The relationship between dose and what may be more serious behavioral phenomena is less certain. Specifically, some evidence, based on spontaneous marketing reports, suggests that confusion, bizarre or abnormal behavior, agitation, and hallucinations may also be dose related, but this evidence is inconclusive. In accordance with good medical practice it is recommended that therapy be initiated at the lowest effective dose (see DOSAGE AND ADMINISTRATION).

Cases of “traveler's amnesia” have been reported by individuals who have taken HALCION to induce sleep while traveling, such as during an airplane flight. In some of these cases, insufficient time was allowed for the sleep period prior to awakening and before beginning activity. Also, the concomitant use of alcohol may have been a factor in some cases.

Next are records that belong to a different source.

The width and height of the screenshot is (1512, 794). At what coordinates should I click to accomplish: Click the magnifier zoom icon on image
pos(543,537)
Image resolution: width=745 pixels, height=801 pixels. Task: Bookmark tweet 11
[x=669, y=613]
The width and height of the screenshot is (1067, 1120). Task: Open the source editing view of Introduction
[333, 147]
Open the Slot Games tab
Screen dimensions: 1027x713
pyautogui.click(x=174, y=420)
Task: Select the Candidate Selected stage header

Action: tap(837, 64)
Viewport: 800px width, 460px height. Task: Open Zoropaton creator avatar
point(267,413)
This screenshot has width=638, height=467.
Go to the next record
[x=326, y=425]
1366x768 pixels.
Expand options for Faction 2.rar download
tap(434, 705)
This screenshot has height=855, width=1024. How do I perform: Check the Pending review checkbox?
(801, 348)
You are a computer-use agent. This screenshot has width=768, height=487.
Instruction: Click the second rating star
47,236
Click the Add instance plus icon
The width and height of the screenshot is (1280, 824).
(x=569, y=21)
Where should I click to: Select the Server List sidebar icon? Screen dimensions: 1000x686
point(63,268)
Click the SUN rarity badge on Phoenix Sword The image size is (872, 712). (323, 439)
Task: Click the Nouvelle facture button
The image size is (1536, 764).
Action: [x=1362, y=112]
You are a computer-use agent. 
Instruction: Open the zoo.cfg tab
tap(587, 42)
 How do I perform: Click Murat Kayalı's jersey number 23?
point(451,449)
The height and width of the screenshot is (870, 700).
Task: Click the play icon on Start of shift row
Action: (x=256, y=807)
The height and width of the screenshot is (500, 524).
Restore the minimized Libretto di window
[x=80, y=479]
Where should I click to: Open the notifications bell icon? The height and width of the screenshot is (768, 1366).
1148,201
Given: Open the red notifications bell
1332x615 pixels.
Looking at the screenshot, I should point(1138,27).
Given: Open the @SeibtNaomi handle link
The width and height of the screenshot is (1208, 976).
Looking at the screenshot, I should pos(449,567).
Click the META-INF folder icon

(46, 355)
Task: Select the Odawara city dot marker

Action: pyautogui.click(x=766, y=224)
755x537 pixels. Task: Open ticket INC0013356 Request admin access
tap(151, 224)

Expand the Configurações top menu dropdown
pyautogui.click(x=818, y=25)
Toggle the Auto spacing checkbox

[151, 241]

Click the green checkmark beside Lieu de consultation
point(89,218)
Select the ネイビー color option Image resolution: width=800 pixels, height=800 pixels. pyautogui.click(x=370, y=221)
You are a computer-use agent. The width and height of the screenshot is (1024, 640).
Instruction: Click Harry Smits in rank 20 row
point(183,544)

Caution should be exercised if HALCION is prescribed to patients with signs or symptoms of depression that could be intensified by hypnotic drugs. Suicidal tendencies may be present in such patients and protective measures may be required. Intentional over-dosage is more common in these patients, and the least amount of drug that is feasible should be available to the patient at any one time.

The usual precautions should be observed in patients with impaired renal or hepatic function, chronic pulmonary insufficiency, and sleep apnea. In patients with compromised respiratory function, respiratory depression and apnea have been reported infrequently.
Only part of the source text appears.